== TEXTO FORNECIDO
Talvez por lhe ter sido roubada uma hora, sinto este domingo quase como uma promessa. Eu sei que não se deve viver de promessas, mas nem a passagem pela avenida marginal, onde, hesitante, a feira de velharias atrai curiosos enfadados, nem a romagem ao sítio onde se arrasta moribunda a feira de Março conseguiram deitar cinza e luto sobre o meu ânimo. É verdade que as pessoas passeiam com o mesmo ar desolado que ostentam nos outros domingos. Um homem caminha apressado, enquanto, em desespero, tenta com um pente pôr ordem no cabelo. Um pai solitário arrasta os filhos em direcção ao carrossel. Um anúncio de farturas mistura-se com a música estridente de todas as feiras destes país. Nada disso, porém, entenebrece o dia e a sua glória. A segunda-feira será menos dolorosa, creio.

sábado, 24 de março de 2018

Visita de estudo


Passei o dia em visita guiada a Tomar. Quase me tornei templário, e isso só não aconteceu porque não havia quem me armasse cavaleiro. Assuntos de cavalaria são coisas sérias e obedecem a regras estritas, e eu não sou de infringir regras, e não ostento títulos no currículo que não me tenham sido autenticamente outorgados. O tempo estava borrascoso, uma frialdade das antigas, uma chuva fria e impertinente, ventos desabridos, como se Éolo quisesse tirar vingança e abrisse a caixa para punir algum dos viajantes, talvez a mim. Antes a caixa de Éolo do que a de Pandora, pensei e fiquei mais tranquilo. Entre claustros e igrejas, lá almocei numa taverna antiqua, onde também não descobri qualquer cavaleiro dotado com poderes suficientes para me fazer entrar na Ordem. Inconformado por não me ter sido dado o merecido acesso à Idade Média, exausto de góticos e manuelinos, lá vim para casa, onde, no conforto do lar, posso imaginar-me cavaleiro da Ordem do Templo, enquanto escrevo isto e oiço jazz. O que devia mesmo era ouvir canto gregoriano, disse de mim para mim. Talvez me fosse mais fácil ser monge beneditino do que cavaleiro de Cristo. Amanhã será outro dia, espero.

sexta-feira, 23 de março de 2018

Castelos


Agora dou comigo a consultar, com mais frequência, a informação meteorológica. Estava olhar, de uma das janelas aqui de casa, para as muralhas do castelo. O céu cinzento escuro agradou-me. Pensei que este tempo é o verdadeiro tempo de Quaresma e vim ao computador para saber como estará o humor de S. Pedro na próxima semana. Parece que vai estar melhor do que devia, constatei não sem um trejeito de desagrado. O melhor é esquecer-me do tempo e voltar a olhar o velho castelo, agora que ele está limpo e asseado. Para dizer a verdade, gosto imenso de castelos e por isso sinto-me tocado por uma enorme piedade quando os vejo assim tão edulcorados, tão mortos, tão prontos para o postal turístico que ninguém há-de comprar.
====
== CONJUNTO DE DADOS
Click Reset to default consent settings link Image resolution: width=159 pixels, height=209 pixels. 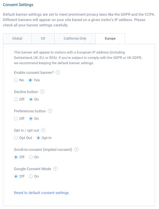point(41,193)
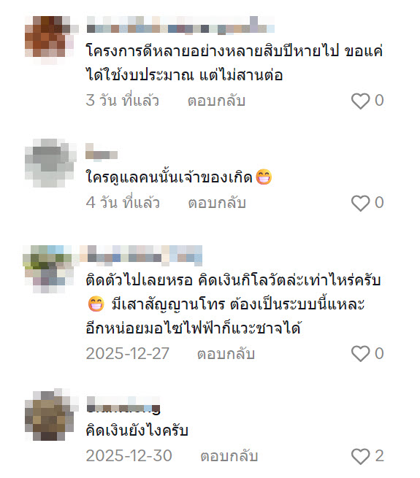Click the like count 2 on last comment
Viewport: 420px width, 478px height.
(x=379, y=456)
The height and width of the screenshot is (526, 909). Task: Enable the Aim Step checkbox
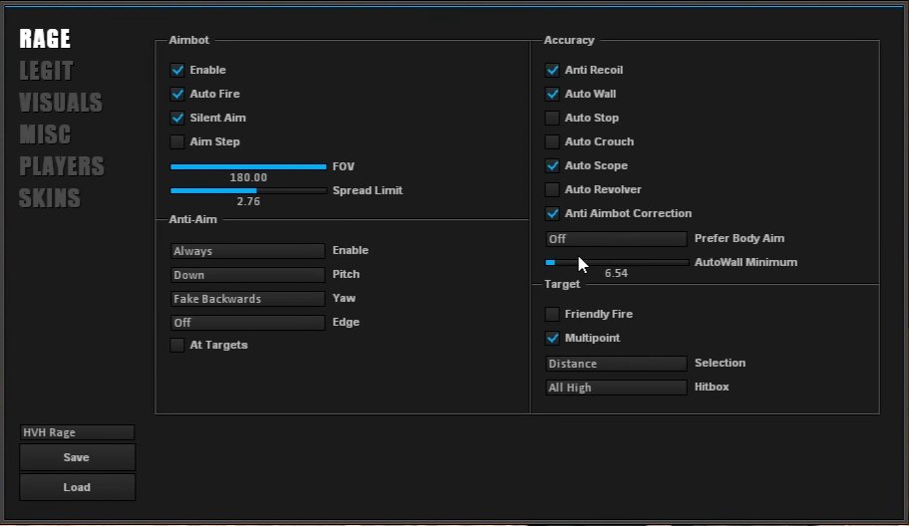coord(177,141)
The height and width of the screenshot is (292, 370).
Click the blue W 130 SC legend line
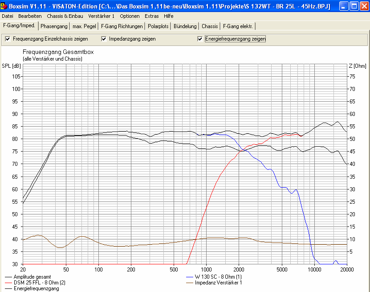point(190,277)
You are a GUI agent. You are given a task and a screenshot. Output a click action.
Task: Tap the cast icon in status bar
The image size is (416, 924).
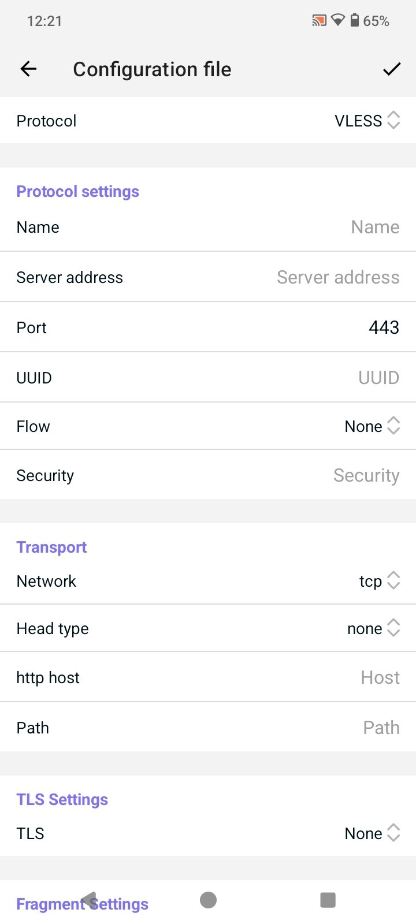(x=319, y=21)
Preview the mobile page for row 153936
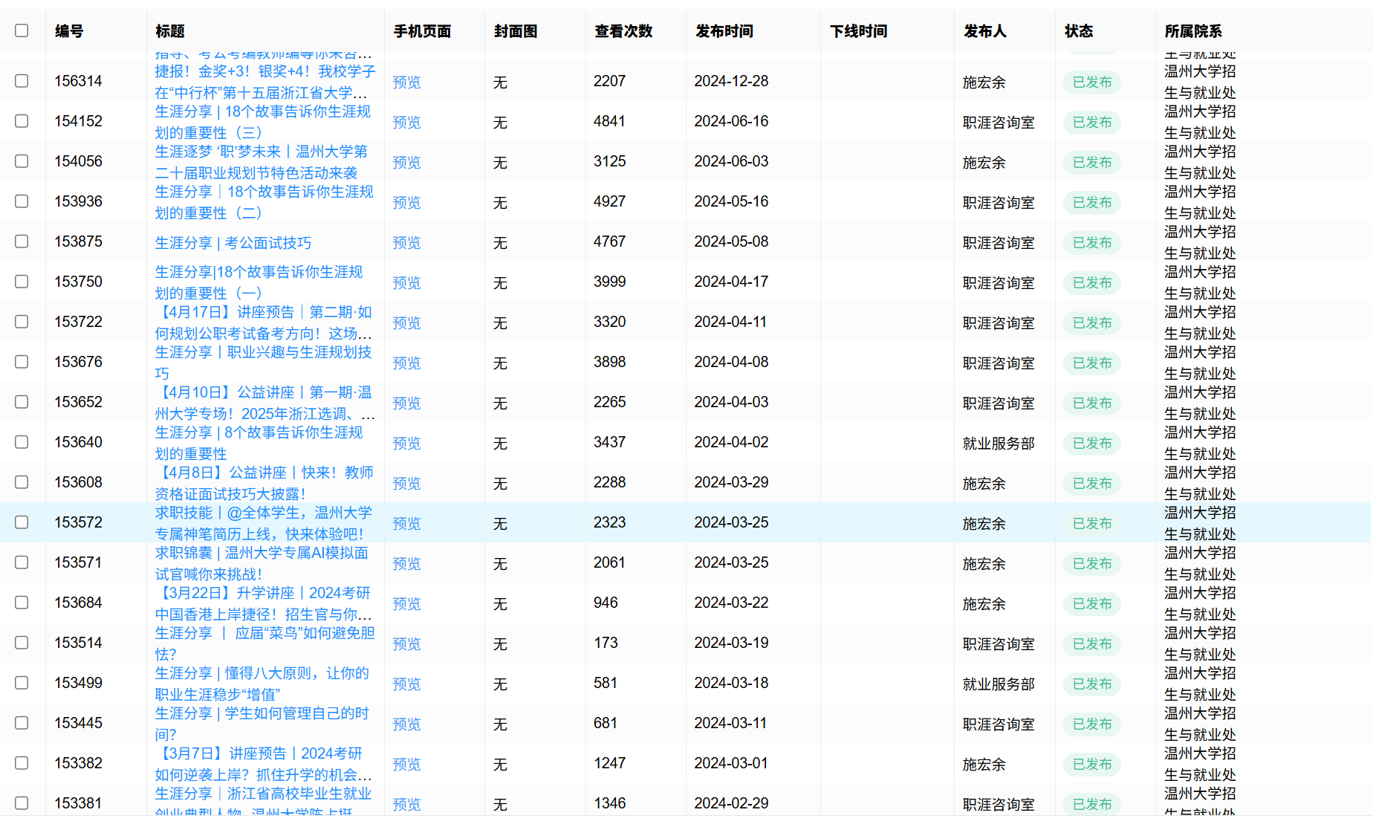This screenshot has height=827, width=1373. click(x=406, y=203)
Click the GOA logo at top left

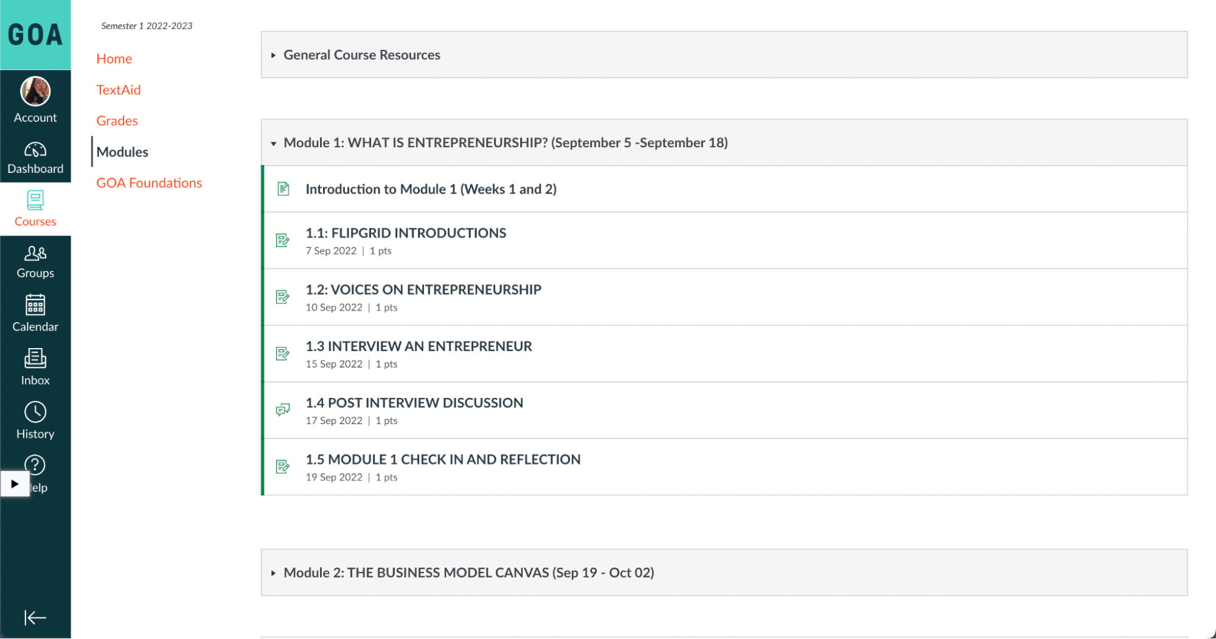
====
Transcreva o trecho do texto entre "Agora dou comigo" e "ninguém há-de comprar.", inclusive, atualizando "computador" para "telemóvel". Responda com base apenas no texto.

» RESPOSTA CERTA
Agora dou comigo a consultar, com mais frequência, a informação meteorológica. Estava olhar, de uma das janelas aqui de casa, para as muralhas do castelo. O céu cinzento escuro agradou-me. Pensei que este tempo é o verdadeiro tempo de Quaresma e vim ao telemóvel para saber como estará o humor de S. Pedro na próxima semana. Parece que vai estar melhor do que devia, constatei não sem um trejeito de desagrado. O melhor é esquecer-me do tempo e voltar a olhar o velho castelo, agora que ele está limpo e asseado. Para dizer a verdade, gosto imenso de castelos e por isso sinto-me tocado por uma enorme piedade quando os vejo assim tão edulcorados, tão mortos, tão prontos para o postal turístico que ninguém há-de comprar.